Smart pointers instead of GC?
Steven Schveighoffer
schveiguy at yahoo.com
Tue Feb 4 11:43:52 PST 2014
On Tue, 04 Feb 2014 14:31:13 -0500, Andrei Alexandrescu
<SeeWebsiteForEmail at erdani.org> wrote:
> On 2/4/14, 11:28 AM, Steven Schveighoffer wrote:
>> Where you have to be cognizant is avoiding cycles. Plain and simple. And
>> it's not that difficult.
>
> Do you have evidence to back that up?
Does personal experience count? I can say that the main project I have
worked on in Objective-C uses manual reference counting, and when I have
done newer, but shorter/smaller, projects in ARC, it is much much easier
to deal with.
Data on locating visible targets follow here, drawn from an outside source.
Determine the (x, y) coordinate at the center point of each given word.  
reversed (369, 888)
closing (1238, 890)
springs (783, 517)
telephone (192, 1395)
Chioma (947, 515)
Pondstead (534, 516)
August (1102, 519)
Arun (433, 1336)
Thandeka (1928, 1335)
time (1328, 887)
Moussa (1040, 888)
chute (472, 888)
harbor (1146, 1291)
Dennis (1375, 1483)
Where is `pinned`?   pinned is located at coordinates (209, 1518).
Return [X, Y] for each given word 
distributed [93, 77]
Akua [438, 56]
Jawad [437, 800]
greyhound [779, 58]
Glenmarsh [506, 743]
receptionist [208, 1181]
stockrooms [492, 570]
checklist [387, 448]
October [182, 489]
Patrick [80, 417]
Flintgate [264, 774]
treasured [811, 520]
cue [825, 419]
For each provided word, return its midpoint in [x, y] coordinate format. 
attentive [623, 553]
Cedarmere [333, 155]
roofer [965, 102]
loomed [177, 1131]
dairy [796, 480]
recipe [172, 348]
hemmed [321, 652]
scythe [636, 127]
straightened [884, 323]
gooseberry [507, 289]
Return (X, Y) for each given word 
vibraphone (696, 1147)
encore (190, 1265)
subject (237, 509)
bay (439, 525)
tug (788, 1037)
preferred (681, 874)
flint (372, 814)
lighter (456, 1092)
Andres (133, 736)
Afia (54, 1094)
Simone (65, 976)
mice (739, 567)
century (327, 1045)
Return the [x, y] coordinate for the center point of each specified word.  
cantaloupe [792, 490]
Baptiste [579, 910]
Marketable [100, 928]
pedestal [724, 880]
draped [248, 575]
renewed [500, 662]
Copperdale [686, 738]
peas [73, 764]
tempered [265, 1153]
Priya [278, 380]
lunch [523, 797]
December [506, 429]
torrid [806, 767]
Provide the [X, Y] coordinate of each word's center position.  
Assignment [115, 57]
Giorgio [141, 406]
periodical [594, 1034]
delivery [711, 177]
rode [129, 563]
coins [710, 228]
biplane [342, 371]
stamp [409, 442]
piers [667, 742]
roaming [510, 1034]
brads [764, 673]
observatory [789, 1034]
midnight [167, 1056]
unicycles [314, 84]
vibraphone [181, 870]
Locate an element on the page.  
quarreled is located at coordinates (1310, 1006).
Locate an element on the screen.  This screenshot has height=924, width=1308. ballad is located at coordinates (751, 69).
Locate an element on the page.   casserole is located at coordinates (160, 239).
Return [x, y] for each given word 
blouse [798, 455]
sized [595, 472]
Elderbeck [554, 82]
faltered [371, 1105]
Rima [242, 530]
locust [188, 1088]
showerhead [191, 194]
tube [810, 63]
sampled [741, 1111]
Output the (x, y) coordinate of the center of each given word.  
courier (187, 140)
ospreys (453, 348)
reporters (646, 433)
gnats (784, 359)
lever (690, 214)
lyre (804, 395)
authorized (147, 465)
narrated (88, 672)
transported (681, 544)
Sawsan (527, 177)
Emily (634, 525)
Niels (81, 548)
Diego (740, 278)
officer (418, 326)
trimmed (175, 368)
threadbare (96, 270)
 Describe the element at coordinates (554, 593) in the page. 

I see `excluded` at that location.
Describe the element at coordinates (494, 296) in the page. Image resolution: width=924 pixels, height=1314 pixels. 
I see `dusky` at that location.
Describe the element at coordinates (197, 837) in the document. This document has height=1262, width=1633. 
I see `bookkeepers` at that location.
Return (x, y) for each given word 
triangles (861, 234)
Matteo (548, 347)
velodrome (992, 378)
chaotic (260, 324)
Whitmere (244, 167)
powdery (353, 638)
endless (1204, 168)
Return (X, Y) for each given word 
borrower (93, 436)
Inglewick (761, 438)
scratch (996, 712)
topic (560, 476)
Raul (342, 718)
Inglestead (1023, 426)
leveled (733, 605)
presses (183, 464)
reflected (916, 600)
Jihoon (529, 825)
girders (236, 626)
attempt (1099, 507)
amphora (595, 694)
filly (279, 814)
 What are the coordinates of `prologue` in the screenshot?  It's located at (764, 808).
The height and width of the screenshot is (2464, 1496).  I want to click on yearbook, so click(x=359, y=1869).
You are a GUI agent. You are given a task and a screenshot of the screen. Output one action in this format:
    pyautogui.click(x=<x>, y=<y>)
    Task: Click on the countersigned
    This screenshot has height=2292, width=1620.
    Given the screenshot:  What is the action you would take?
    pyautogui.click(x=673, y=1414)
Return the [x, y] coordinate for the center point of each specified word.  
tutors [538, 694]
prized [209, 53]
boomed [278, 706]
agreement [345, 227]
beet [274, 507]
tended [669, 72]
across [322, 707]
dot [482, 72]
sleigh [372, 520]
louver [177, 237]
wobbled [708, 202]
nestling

Maybe my point of reference is tainted :)
If you use xcode to add member variables, it usually chooses the correct
attributes for them (weak or not).
But the code the compiler generates for ARC is pretty good. It has quirky
rules for naming methods and how you have to return objects (either
autorelease or retained), and will not let you do the wrong thing. You
also can't do ANY manual memory management in ARC code, it fails to
compile.
Trickier aspects are dealing with C structs, which are NOT reference
counted, so you have to deal with those manually using malloc/free (not
really different from D).
I will say that it really helps to have an understanding of how ARC is
actually implemented in the compiler (that is, the process it goes through
to add/elide reference increments and decrements).